Instruction:
Copy every line in the records below, from the line containing "Screen dimensions: 609x705" down through the end of the records. Leave the pictures out.
::: Exercise materials
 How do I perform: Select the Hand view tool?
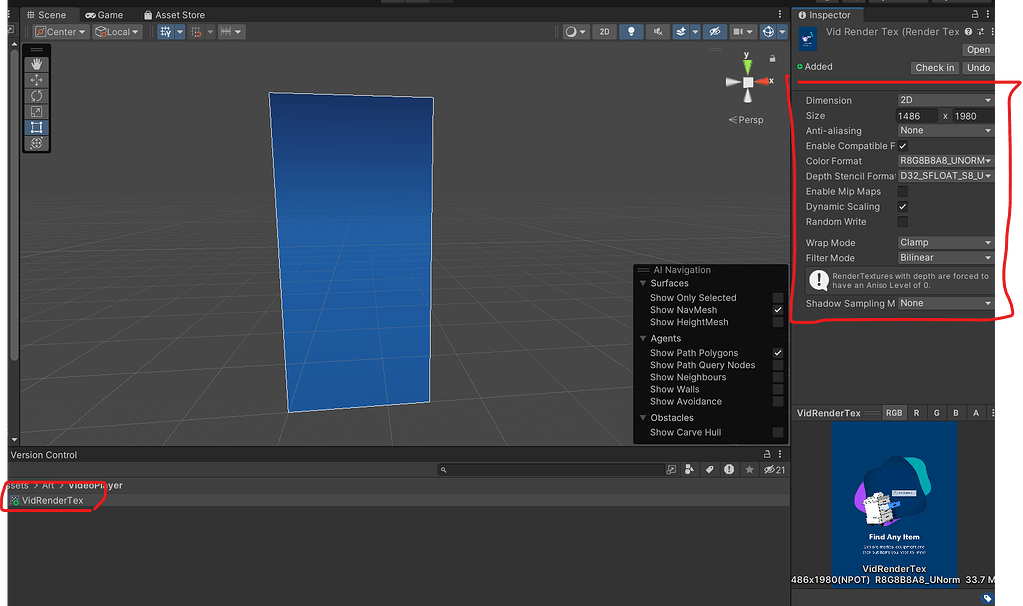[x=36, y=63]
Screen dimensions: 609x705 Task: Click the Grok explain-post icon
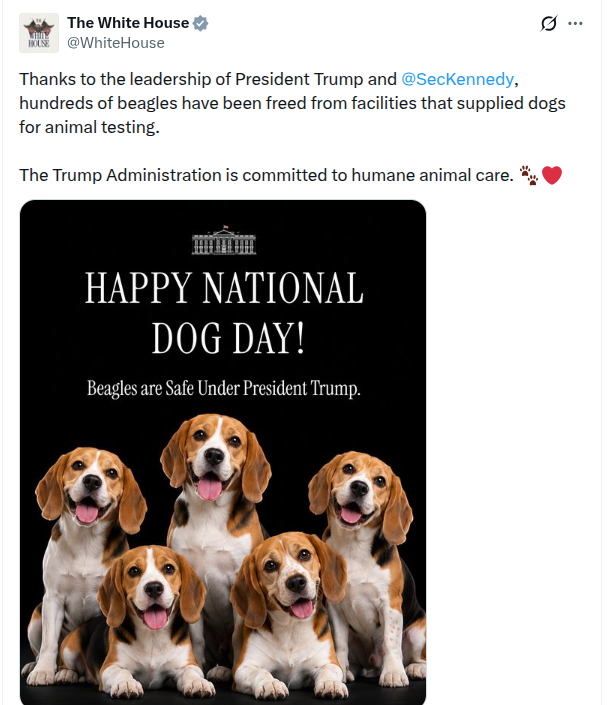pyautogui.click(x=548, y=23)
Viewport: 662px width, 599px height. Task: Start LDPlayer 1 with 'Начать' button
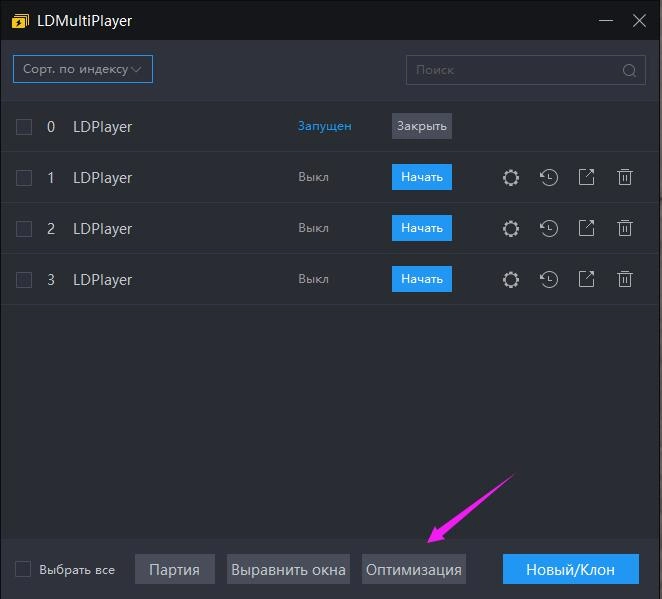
::::::
Worked solution:
Screen dimensions: 609x705 Task: Click the Grok explain-post icon
pyautogui.click(x=548, y=23)
Viewport: 662px width, 599px height. Task: Start LDPlayer 1 with 'Начать' button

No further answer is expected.